After I read that lengthy article in the paper, a fellow teacher posted an article to her Facebook page that was touting the benefits of including meditation in the school day to help children to relieve stress, improve performance, and increase their levels of happiness. The article features a picture of students sitting atop their desks, eyes closed, finger tips together, legs crossed, in a meditative pose. The article goes on to state quite succinctly the five reasons why meditation should be allowed in schools. Check out the article here...Meditation in Schools

Another quick search on the internet proved that other top leaders of major corporations and companies such as Google are also embracing these ideas and including them as a part of the corporate culture. With leaders making grand statements claiming that they had breakthrough results when they meditated, it is hard to not want to at least give it a try.

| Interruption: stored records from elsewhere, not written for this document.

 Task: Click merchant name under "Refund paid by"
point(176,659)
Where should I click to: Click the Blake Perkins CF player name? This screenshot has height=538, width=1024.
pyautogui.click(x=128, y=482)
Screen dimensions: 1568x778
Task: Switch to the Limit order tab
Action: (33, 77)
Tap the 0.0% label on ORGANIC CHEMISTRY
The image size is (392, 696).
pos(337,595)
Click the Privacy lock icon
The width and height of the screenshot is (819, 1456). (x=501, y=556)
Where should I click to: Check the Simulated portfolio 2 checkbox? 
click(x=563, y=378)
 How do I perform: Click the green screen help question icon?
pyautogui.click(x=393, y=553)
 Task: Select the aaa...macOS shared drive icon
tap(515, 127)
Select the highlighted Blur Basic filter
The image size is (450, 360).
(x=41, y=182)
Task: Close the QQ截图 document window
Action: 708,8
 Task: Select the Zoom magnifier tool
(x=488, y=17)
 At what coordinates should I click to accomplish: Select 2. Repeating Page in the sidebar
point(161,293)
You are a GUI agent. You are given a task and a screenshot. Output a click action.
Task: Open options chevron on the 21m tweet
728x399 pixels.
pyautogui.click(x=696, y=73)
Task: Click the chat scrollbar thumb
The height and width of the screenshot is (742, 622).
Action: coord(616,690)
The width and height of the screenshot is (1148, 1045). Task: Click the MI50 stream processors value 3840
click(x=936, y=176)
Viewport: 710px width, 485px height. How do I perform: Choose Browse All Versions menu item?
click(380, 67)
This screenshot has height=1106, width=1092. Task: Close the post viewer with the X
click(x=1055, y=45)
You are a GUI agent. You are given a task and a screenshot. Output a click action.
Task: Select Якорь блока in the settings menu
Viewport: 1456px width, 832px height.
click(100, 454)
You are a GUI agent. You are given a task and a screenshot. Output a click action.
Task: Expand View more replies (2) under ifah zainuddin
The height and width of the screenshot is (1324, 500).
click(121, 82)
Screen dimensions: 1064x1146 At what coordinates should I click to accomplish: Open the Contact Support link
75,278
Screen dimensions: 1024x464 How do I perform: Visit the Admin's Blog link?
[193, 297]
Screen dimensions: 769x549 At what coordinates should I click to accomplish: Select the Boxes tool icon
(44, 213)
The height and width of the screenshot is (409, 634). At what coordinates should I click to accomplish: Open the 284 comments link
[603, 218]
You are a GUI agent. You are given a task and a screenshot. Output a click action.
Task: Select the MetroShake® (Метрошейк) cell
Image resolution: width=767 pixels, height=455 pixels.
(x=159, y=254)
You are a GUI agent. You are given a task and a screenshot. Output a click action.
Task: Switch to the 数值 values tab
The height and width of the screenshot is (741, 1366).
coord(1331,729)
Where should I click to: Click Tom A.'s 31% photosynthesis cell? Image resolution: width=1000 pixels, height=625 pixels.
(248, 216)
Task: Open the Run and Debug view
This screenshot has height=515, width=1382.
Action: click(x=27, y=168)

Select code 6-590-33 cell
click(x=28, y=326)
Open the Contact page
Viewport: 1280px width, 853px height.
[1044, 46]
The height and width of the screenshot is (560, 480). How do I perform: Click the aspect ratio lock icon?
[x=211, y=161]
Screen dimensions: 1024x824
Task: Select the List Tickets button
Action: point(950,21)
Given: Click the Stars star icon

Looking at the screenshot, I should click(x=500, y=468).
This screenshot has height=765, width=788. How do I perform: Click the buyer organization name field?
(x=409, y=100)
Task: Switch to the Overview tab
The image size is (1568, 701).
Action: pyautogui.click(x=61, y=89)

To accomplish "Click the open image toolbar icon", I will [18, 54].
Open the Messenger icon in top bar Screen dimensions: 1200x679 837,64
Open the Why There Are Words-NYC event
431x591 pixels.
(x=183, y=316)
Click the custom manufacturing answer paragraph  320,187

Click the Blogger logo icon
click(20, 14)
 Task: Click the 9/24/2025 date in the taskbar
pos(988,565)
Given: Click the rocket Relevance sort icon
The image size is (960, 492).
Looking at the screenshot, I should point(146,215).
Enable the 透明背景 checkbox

I think that learning is a challenging act that takes courage and a great deal of effort that occurs over a lifetime, beginning in our elementary years and following us through adulthood. Children are learning so much even in just one day that at times they must feel like their heads are about to explode with all of the information they are absorbing. The process is fun, exciting, boring, tedious; it is so many things, and for many children it is extraordinarily stressful. Kids are being asked to know more, do more, be more, and have huge lives in and outside of school. Imagine the benefits of teaching students to look inward, to sit with themselves in a still and quiet place, to calm their breathing, to relax? Maybe the breakthrough results leaders of this country want can be obtained in different ways other than high stakes testing. Maybe students would be more able to receive learning and advance in unimaginable ways if we started teaching them from the inside out? I for one would be willing to give meditation in the classroom a try.